Cassini Extended Mission Tour
This week the Cassini Project Science Group (PSG) is meeting at JPL to decide on a two-year “tour” (the trajectory to be flown by the Cassini spacecraft) for the extended mission, affectionately known as the “XM”. The task is not small because the Cassini XM is planned to operate in the same mode as the nominal mission, which means that all of Cassini’s five main science objectives (Saturn, Titan, icy satellites, rings, and the magnetosphere) continue to get equal weight for the XM. Thus there are five competing interests for the geometry of Cassini’s XM tour. While the interests of one group are not necessarily in conflict with those of others, in general it is difficult to accommodate all of the top priorities of each group. Time taken for close flybys of an icy moon, for example, means less time to get the spacecraft in position to observe the effects of the changing season on Saturn’s rings. The JPL tour designers have done a terrific job of coming up with a dozen or so excellent tour candidates, so I’m confident that the various science groups will be satisfied with the tour we select by the end of the week.
In my science discipline (rings) one of the key goals for the XM is to see how the rings behave at Saturn’s equinox, in mid-2009. Saturn’s seasons are about 7 years long, so one might expect very gradual changes in response to a change in season. However, since the rings are a plane, there is a sudden transition from one season (Sun shining on the south face of the rings, currently) to the next season (Sun shining on the north face of the rings). The CIRS instrument measures the temperatures of the ring particles, so this one change-of-season event is an opportunity to see the temperature change of ring particles that may have spent years with only one face in sunlight. These observations in the extended mission will tell us about the rotation of the particles and how they move relative to their neighbors in the rings. That’s just one of many examples of unique science opportunities in the Cassini extended mission.
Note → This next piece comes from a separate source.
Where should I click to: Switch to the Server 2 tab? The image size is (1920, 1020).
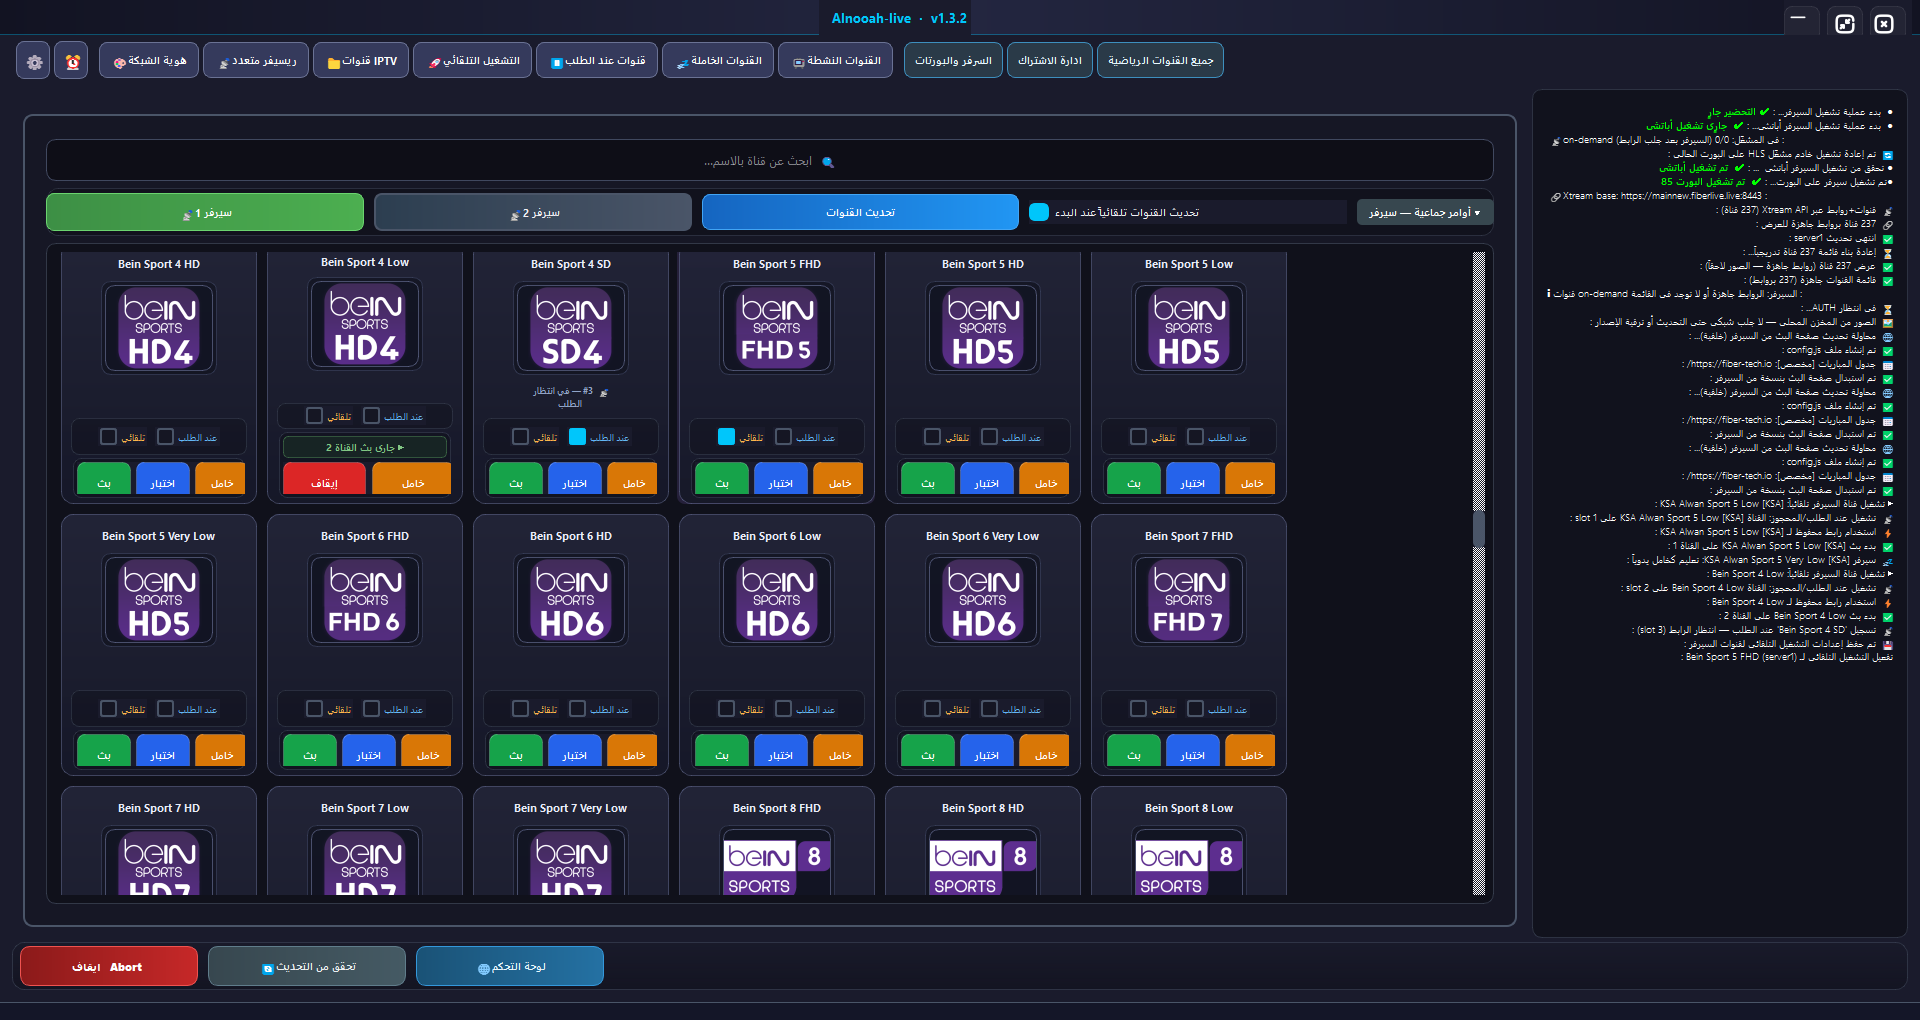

March 26th, 2007 at 10:14 am
The equinox view of the rings sounds exciting. Do you have optimal distances and view angles for those studies, or is it best to have a variety? They probably won’t leave Cassini in the high inclination ‘08 orbit for a whole year, would they? Or did the mission planners cross their fingers on a possible extension and have Cassini right where they wanted it?
Will the icy satellite people get any more flybys of Mimas, Hyperion, and/or Iapetus? I know the latter two are inclined to and beyond Titan’s orbit, but they seem like such interesting targets. No other irregular moon in the solar system is as large as Hyperion. The empty spaces within that body…aside from the curiosity factor, I can imagine 23rd century spelunkers itching to delve into that moon.
Will we have to wait for NASA/gov approval before the XM plan is published? Can you pass along any other hints aside from what’s been gossiped about on other sites? What if Cassini works like Spirit and Opportunity at a pace of multiples past warranty? Would it be a disappointment if Cassini operating for another few decades delays another mission out there?
March 28th, 2007 at 10:25 pm
Wow, a lot of great questions. Thanks for your interest. There are indeed optimum view angles and distances for studying the response of the ring particles to equinox, but we are constrained by the fact that we’re just orbiting Saturn and can’t position ourselves at the best spot and stay there. There is also the pesky matter of those other scientists who are interested in things other than the rings (incredible as that may seem). So it’s a matter of compromise. The selected tour for the extended mission does a good job of satisfying multiple requirements. The inclination profile (how the inclination varies with time) peaks at the end of the nominal mission, stays high for a little while, and then gradually comes down to the equator, and pops up to small inclinations before the end of the extended mission. The reason we have the high inclination sequence at the end of the nominal mission rather than at the beginning is that there were strong geometric reasons for meeting some of the low-inclination goals early in the mission (for example: delivering the Huygens probe, getting radio occultations of the rings, and also arriving at Saturn near the equatorial plane).
There will be more good views of Mimas, but not Iapetus in the extended mission, and I think we’re done with Hyperion as well. There is another look at Iapetus in the prime mission, however. Hyperion is definitely an interesting beast.
I’m not sure about a formal publication of the XM plan. John Spencer had a good summary at the Planetary Society blog a few weeks ago. We’re all hoping Cassini gets more than one extension, but decades is probably out of the question because maneuvering fuel will run out. We’re using more than half of our remaining budget of fuel in the first two-year XM, so any subsequent extensions will have to be run in a more conservative manner. And that usually means cheaper.